Technology, however, can offer fast and scalable solutions—and that’s why the Rainforest Alliance, Grameen Foundation, Touton, Satelligence, University of Ghana, and Waterwatch Projects created SAT4Farming, an initiative that employs digital technology and satellite imagery to create digital individualized Farm Development Plans (FDPs) that guide farmers over a seven-year period. In order to make the FDPs even more precise—and to deliver FDPs to even more farmers—the Rainforest Alliance held the Ag-Tech Developer Challenge, a competition to create a remote sensing data product to support the mobile-enabled FDPs. The competition is now closed—and we are pleased to report an overwhelming response to the call for proposals.

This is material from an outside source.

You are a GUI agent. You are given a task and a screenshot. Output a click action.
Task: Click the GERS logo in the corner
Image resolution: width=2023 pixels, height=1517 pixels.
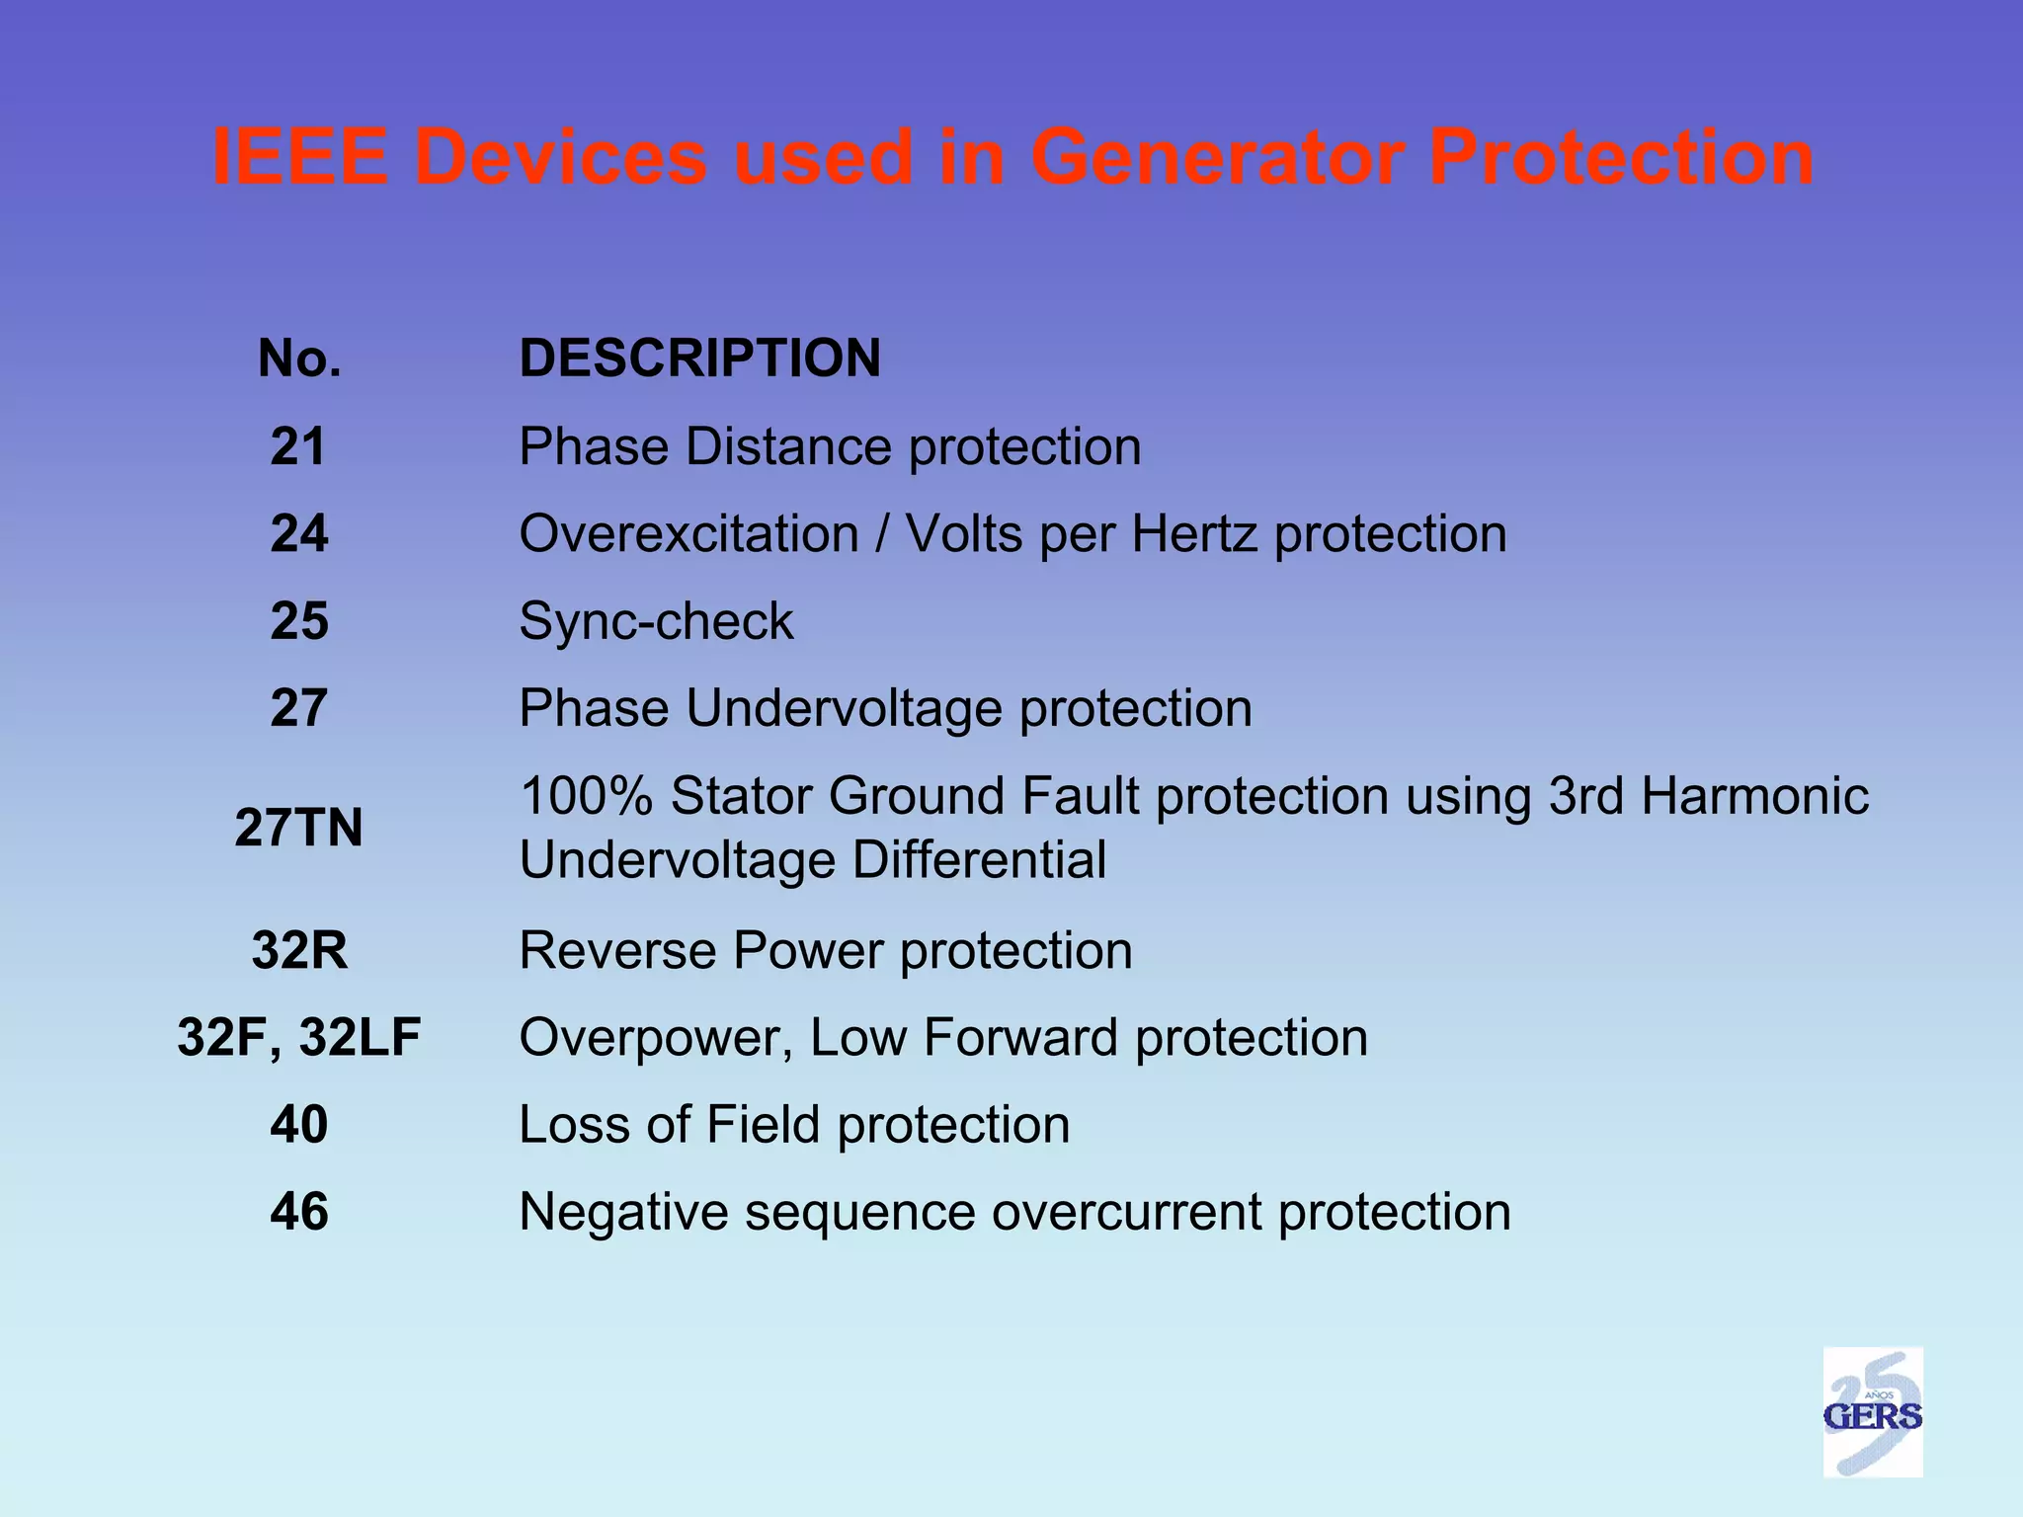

Contest judges include Ed Parsons, geospatial technologist at Google; Kim Frankovich, vice president of cocoa sustainability of Mars Inc.; Farouk Nyame, technical manager of the cartography unit at the Ghana Cocoa Board; and Daan de Vries, chief innovation and technology officer at the Rainforest Alliance. A prize of €100,000 ($115,000) and another of €75,000 ($86,000) will be awarded for the proposals chosen for implementation, but all ideas are being entertained for possible future engagement with the Rainforest Alliance.
Remote sensing—images from satellite or radar that can spot sickly trees, for example—could transform the way FDPs are now created. Currently a field agent goes to each farm to collect and record information, whereas with remote sensing and upcoming Artificial Intelligence (AI) technologies the same information can be gathered much more quickly, cheaply, and precisely—and for many more farmers. The SAT4Farming initiative aims to increase cocoa farmers’ yields to 1500kg per year—triple the average for Ghanaian farmers, for example—through sustainable farming methods. Contest applicants will design their remote-sensing product to be piloted with cocoa farmers in Ghana, where we envision reaching 30,000 farmers by the end of 2020. The remote sensing product eventually will be used for FDPs in other cocoa producing landscapes in Indonesia, Ivory Coast, Ecuador, and Nigeria, with the aim of reaching about 120,000 cocoa farmers.
SAT4Farming builds on a pilot in Indonesia where Mars, the Rainforest Alliance, and Grameen Foundation partnered to create the digital FDP. It is based on a specialized agronomic model for cocoa that includes digital certification performance information. In Ghana, the integration of satellite imagery is expected to streamline the process of creating an FDP, facilitate monitoring, and provide greater insights into dynamic environmental conditions.